• _待办任务_
1. 请返回文档片段中从“当Pod Bind成功，ku”起、到“cache.mu.Lock()”为止（含该处）的内容，原样照抄。
2. 根据文档片段，Pod Bind 成功后，kube-scheduler 调用哪个函数来确认调度结果？

• _文档片段_
*****

当Pod Bind成功，kube-scheduler会收到消息，然后调用AddPod确认调度结果。

func (cache *cacheImpl) AddPod(pod *v1.Pod) error {
    // 获取Pod唯一key
	key, err := framework.GetPodKey(pod)
	if err != nil {
		return err
	}

	cache.mu.Lock()
	defer cache.mu.Unlock()

   // 以下是根据Pod在Cache中的状态决定需要如何处理
	currState, ok := cache.podStates[key]
	switch {
    // Pod是假定调度
	case ok && cache.assumedPods.Has(key):
		// When assuming, we've already added the Pod to cache,
		// Just update here to make sure the Pod's status is up-to-date.
		// 更新Pod ,先删除POD， 然后添加POD
		if err = cache.updatePod(currState.pod, pod); err != nil {
			klog.ErrorS(err, "Error occurred while updating pod")
		}
		if currState.pod.Spec.NodeName != pod.Spec.NodeName {
			// The pod was added to a different node than it was assumed to.
			klog.InfoS("Pod was added to a different node than it was assumed", "podKey", key, "pod", klog.KObj(pod), "assumedNode", klog.KRef("", pod.Spec.NodeName), "currentNode", klog.KRef("", currState.pod.Spec.NodeName))
			return nil
		}
	case !ok:
		// Pod was expired. We should add it back.
	    // Pod可能已经假定过期被删除了，需要重新添加回来
		if err = cache.addPod(pod, false); err != nil {
			klog.ErrorS(err, "Error occurred while adding pod")

*****

• _记录摘录_
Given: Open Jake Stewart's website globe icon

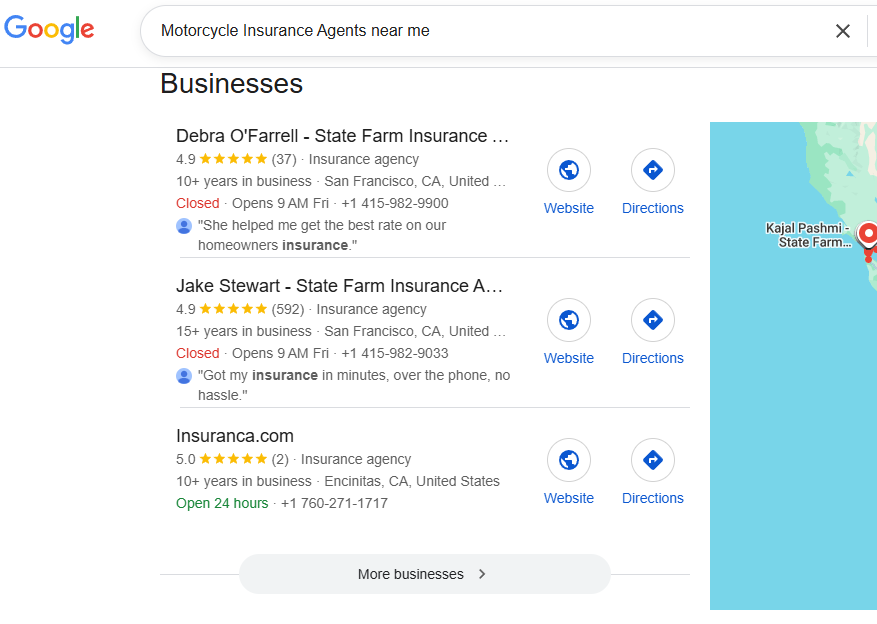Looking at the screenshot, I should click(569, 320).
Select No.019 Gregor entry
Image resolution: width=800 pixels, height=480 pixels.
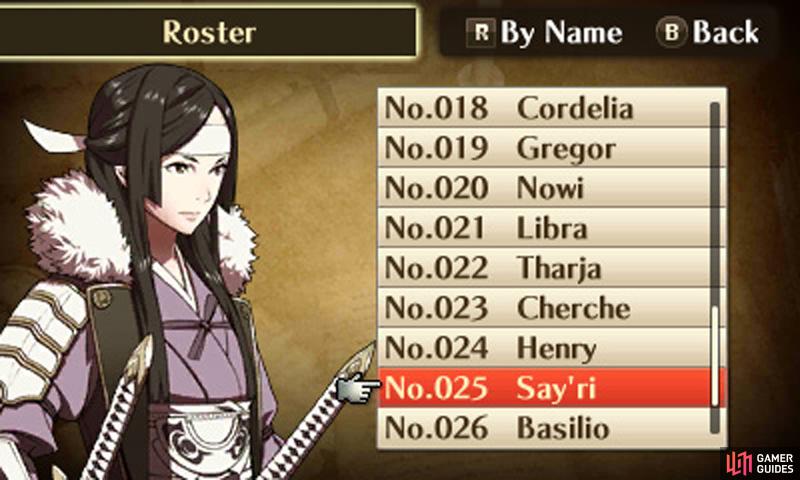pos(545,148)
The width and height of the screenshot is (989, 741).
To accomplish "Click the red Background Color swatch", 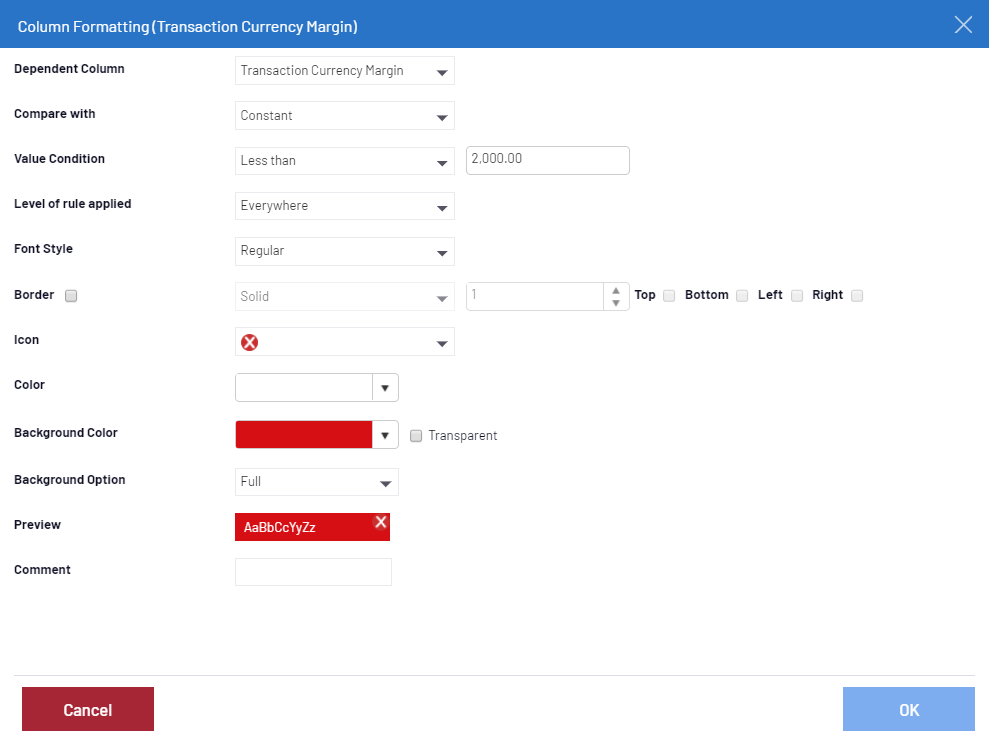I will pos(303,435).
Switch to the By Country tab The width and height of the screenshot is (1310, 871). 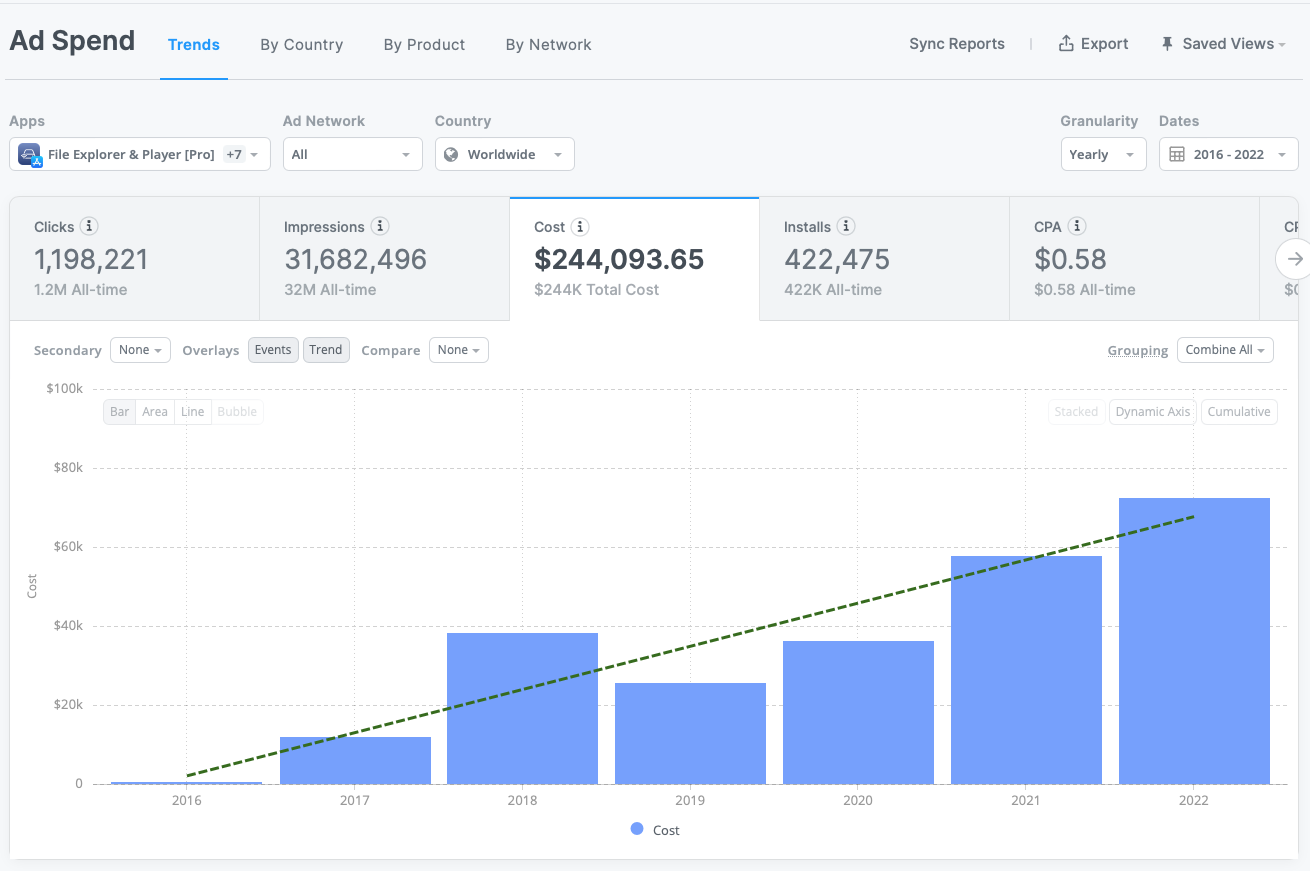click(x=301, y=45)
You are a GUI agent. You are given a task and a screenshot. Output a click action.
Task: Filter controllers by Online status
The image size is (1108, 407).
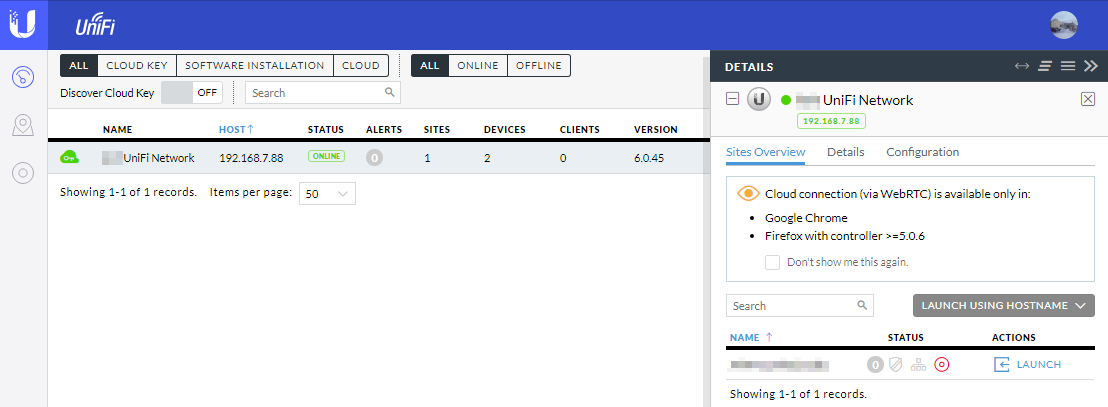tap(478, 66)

*****

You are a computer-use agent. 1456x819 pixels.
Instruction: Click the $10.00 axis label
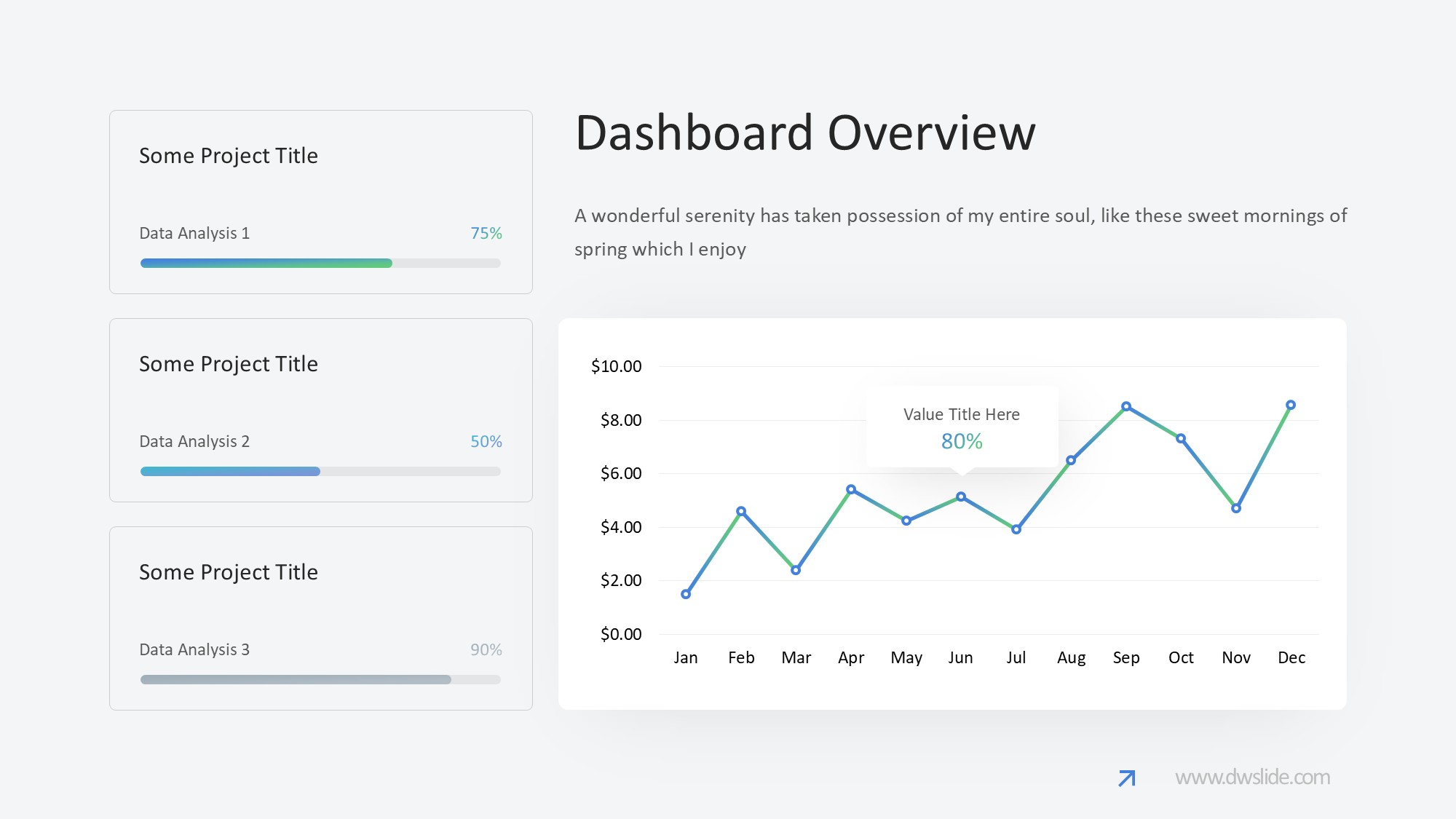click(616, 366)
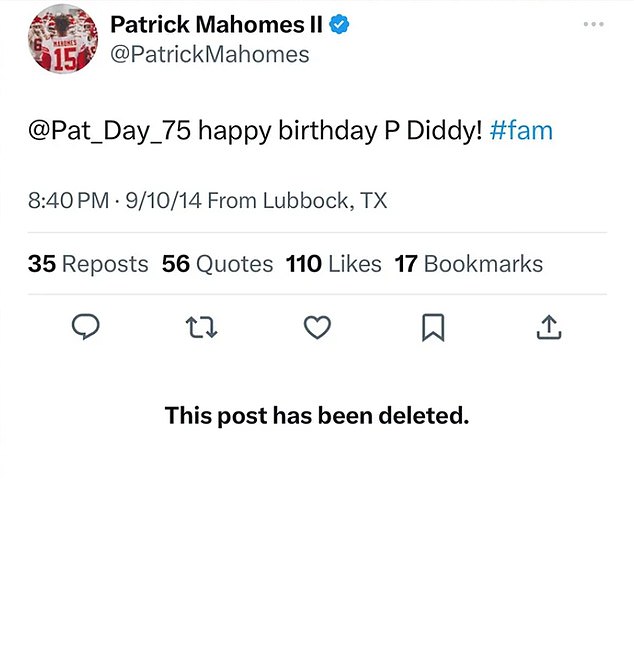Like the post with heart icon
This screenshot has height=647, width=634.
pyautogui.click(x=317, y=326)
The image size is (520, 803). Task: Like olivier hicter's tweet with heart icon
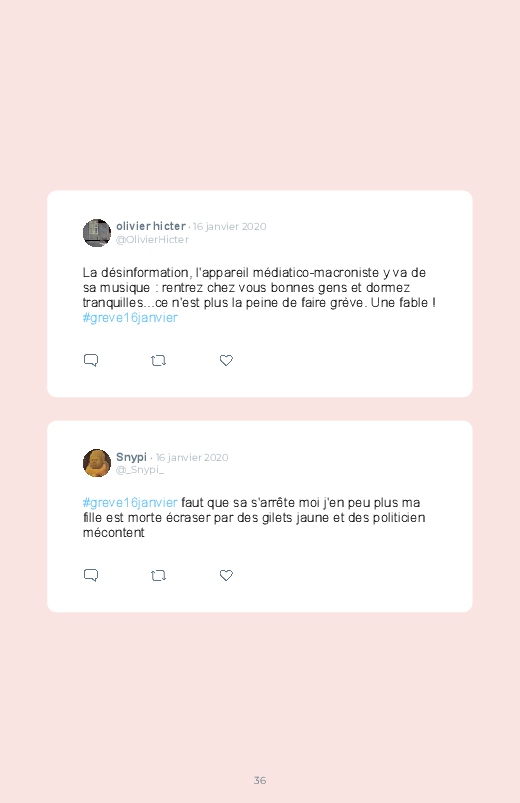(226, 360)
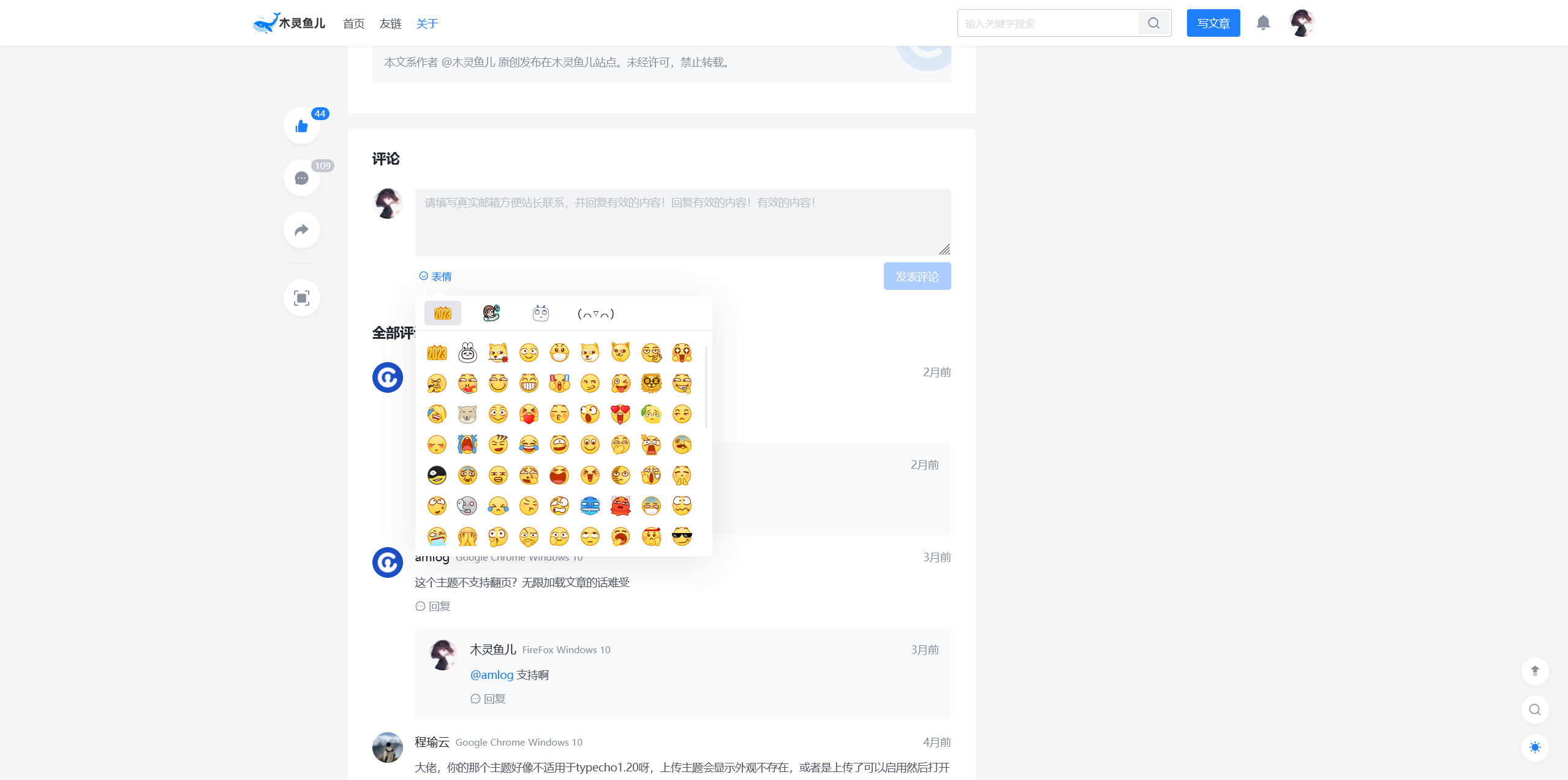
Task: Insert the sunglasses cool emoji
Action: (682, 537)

*****

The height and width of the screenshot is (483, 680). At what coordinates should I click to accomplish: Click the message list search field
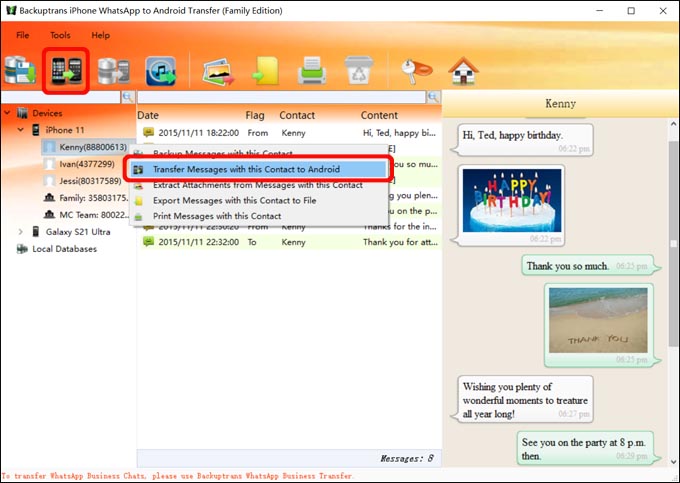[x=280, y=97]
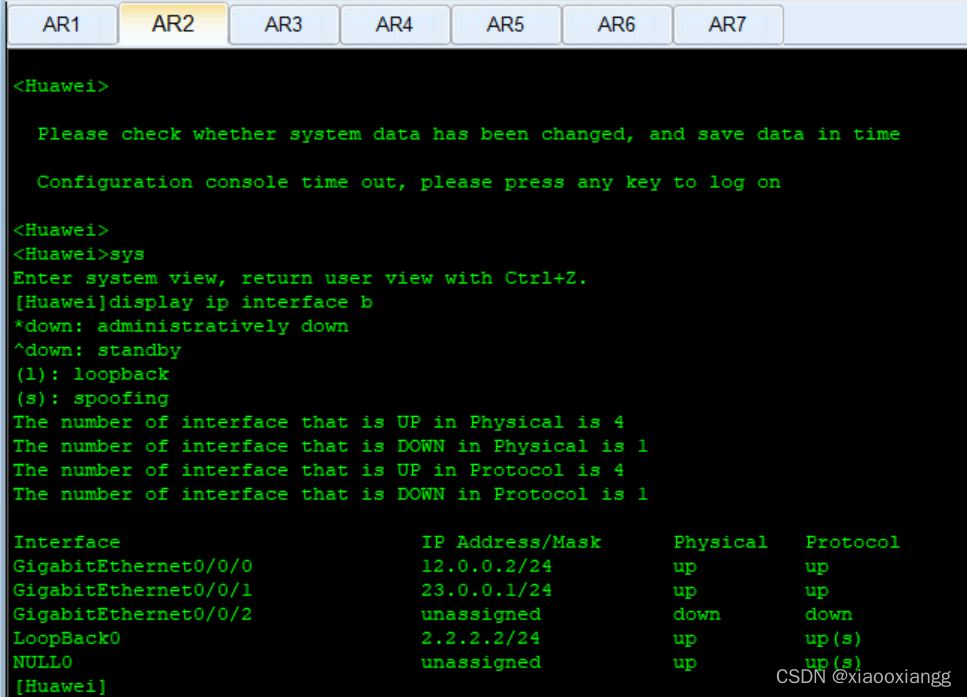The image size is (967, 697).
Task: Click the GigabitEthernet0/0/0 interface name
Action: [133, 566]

*****

• _逐题答案_
1.
当Pod Bind成功，kube-scheduler会收到消息，然后调用AddPod确认调度结果。

func (cache *cacheImpl) AddPod(pod *v1.Pod) error {
    // 获取Pod唯一key
	key, err := framework.GetPodKey(pod)
	if err != nil {
		return err
	}

	cache.mu.Lock()

2. AddPod